# REQUIREMENT
Output the data word for word. Begin at its first line and end at the line with "Click WPA3 Personal in the Developers row".

# DATA TO PROCESS
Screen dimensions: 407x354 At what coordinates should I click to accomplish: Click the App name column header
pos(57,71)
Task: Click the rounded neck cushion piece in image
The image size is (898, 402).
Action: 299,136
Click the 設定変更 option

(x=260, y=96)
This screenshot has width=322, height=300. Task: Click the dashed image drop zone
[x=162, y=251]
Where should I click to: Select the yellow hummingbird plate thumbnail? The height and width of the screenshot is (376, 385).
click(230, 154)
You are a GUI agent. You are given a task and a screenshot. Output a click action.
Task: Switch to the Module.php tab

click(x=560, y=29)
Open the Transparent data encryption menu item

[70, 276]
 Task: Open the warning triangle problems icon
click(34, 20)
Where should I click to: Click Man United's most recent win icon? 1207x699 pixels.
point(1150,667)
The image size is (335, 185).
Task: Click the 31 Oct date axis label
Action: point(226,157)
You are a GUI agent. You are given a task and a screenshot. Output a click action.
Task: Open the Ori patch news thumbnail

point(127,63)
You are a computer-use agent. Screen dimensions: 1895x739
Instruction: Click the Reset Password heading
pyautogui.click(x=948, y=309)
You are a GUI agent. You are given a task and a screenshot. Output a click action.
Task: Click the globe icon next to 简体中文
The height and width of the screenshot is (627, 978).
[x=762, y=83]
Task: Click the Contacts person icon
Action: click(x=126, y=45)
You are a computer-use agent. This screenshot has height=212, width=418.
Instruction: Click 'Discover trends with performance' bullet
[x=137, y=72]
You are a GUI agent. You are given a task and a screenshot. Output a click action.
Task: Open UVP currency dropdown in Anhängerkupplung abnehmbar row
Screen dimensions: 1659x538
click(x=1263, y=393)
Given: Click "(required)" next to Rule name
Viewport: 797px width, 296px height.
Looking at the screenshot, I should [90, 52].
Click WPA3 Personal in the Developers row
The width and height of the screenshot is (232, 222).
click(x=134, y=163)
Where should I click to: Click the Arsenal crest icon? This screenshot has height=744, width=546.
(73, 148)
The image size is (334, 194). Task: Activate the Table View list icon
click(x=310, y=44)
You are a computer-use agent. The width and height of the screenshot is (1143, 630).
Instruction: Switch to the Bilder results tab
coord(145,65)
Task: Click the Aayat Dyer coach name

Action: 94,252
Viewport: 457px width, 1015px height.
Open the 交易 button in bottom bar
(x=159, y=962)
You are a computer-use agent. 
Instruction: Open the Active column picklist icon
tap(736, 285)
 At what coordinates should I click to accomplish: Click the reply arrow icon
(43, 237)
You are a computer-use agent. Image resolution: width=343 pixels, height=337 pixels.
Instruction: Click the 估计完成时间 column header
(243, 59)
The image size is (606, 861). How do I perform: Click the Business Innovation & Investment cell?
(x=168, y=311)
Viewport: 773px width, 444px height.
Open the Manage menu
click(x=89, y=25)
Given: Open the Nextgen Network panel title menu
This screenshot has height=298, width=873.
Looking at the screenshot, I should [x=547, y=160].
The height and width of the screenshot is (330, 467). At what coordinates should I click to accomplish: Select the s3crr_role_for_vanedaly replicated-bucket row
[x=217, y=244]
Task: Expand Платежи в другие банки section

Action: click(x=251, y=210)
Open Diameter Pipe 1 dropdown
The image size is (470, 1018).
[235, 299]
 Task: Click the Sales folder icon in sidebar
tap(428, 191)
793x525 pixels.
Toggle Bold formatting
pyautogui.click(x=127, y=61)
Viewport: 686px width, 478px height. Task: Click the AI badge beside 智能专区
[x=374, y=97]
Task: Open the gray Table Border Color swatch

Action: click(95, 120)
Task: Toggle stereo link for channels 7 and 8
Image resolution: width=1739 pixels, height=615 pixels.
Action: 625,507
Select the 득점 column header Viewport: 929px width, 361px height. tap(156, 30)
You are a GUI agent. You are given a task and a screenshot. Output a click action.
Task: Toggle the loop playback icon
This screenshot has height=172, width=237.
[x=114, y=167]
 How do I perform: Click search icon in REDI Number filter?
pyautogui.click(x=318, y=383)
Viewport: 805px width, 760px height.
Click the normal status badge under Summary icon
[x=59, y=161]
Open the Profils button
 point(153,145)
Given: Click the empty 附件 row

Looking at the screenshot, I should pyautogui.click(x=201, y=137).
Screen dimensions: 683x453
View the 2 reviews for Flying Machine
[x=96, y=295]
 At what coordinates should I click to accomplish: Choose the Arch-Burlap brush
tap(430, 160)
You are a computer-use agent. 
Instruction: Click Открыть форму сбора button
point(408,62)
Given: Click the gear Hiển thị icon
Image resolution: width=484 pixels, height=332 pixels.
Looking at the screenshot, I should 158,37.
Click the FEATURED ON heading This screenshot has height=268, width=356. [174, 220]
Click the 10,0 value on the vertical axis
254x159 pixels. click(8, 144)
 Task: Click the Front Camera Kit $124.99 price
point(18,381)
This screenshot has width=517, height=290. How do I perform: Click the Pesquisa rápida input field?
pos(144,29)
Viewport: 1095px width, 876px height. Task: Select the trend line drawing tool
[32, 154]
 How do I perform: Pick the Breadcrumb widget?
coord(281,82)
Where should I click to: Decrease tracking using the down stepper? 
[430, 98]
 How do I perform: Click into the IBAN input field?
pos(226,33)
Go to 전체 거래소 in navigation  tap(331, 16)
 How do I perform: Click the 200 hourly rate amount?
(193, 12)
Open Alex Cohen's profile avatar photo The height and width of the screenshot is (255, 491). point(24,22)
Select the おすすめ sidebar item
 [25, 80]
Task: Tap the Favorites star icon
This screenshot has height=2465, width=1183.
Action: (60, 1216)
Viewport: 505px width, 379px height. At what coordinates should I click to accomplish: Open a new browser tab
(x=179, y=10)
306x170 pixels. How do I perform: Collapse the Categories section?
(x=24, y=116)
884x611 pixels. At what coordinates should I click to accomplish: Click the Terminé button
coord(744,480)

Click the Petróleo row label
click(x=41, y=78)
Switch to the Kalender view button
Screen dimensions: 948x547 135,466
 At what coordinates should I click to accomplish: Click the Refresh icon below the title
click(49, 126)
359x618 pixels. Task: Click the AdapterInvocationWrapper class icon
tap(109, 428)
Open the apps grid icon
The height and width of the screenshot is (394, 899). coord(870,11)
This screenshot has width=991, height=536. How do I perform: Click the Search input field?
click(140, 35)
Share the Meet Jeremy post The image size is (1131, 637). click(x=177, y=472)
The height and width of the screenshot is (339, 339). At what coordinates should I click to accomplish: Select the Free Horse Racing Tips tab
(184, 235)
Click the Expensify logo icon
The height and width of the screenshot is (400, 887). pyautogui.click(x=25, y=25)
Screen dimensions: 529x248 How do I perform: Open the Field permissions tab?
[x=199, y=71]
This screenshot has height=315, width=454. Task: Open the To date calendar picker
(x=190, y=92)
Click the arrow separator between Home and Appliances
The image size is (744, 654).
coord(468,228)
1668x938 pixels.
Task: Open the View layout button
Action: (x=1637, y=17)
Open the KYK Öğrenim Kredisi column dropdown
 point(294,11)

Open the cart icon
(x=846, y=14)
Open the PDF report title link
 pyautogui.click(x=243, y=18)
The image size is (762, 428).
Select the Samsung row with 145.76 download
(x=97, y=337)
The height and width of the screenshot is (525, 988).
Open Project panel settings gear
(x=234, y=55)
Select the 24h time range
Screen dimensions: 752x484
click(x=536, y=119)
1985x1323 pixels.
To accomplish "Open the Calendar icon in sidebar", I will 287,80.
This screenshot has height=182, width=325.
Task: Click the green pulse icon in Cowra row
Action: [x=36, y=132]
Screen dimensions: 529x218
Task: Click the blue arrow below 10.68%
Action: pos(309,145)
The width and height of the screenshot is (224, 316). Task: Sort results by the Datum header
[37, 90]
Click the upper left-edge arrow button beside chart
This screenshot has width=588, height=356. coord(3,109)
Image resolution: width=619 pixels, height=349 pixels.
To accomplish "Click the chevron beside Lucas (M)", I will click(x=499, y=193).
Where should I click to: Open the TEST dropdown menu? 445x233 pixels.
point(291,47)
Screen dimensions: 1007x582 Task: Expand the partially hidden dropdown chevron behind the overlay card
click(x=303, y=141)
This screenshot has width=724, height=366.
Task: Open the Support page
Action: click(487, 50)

# COMPLETED EXERCISE
Screen dimensions: 407x354 At what coordinates should I click to accomplish: Click the App name column header
pos(57,71)
Task: Click the rounded neck cushion piece in image
The image size is (898, 402).
Action: 299,136
Click the 設定変更 option

(x=260, y=96)
This screenshot has width=322, height=300. Task: Click the dashed image drop zone
[x=162, y=251]
Where should I click to: Select the yellow hummingbird plate thumbnail? The height and width of the screenshot is (376, 385).
click(230, 154)
You are a GUI agent. You are given a task and a screenshot. Output a click action.
Task: Switch to the Module.php tab

click(x=560, y=29)
Open the Transparent data encryption menu item

[70, 276]
 Task: Open the warning triangle problems icon
click(34, 20)
Where should I click to: Click Man United's most recent win icon? 1207x699 pixels.
point(1150,667)
The image size is (335, 185).
Task: Click the 31 Oct date axis label
Action: point(226,157)
You are a GUI agent. You are given a task and a screenshot. Output a click action.
Task: Open the Ori patch news thumbnail

point(127,63)
You are a computer-use agent. Screen dimensions: 1895x739
Instruction: Click the Reset Password heading
pyautogui.click(x=948, y=309)
You are a GUI agent. You are given a task and a screenshot. Output a click action.
Task: Click the globe icon next to 简体中文
The height and width of the screenshot is (627, 978).
[x=762, y=83]
Task: Click the Contacts person icon
Action: click(x=126, y=45)
You are a computer-use agent. This screenshot has height=212, width=418.
Instruction: Click 'Discover trends with performance' bullet
[x=137, y=72]
You are a GUI agent. You are given a task and a screenshot. Output a click action.
Task: Open UVP currency dropdown in Anhängerkupplung abnehmbar row
Screen dimensions: 1659x538
click(x=1263, y=393)
Given: Click "(required)" next to Rule name
Viewport: 797px width, 296px height.
Looking at the screenshot, I should [90, 52].
Click WPA3 Personal in the Developers row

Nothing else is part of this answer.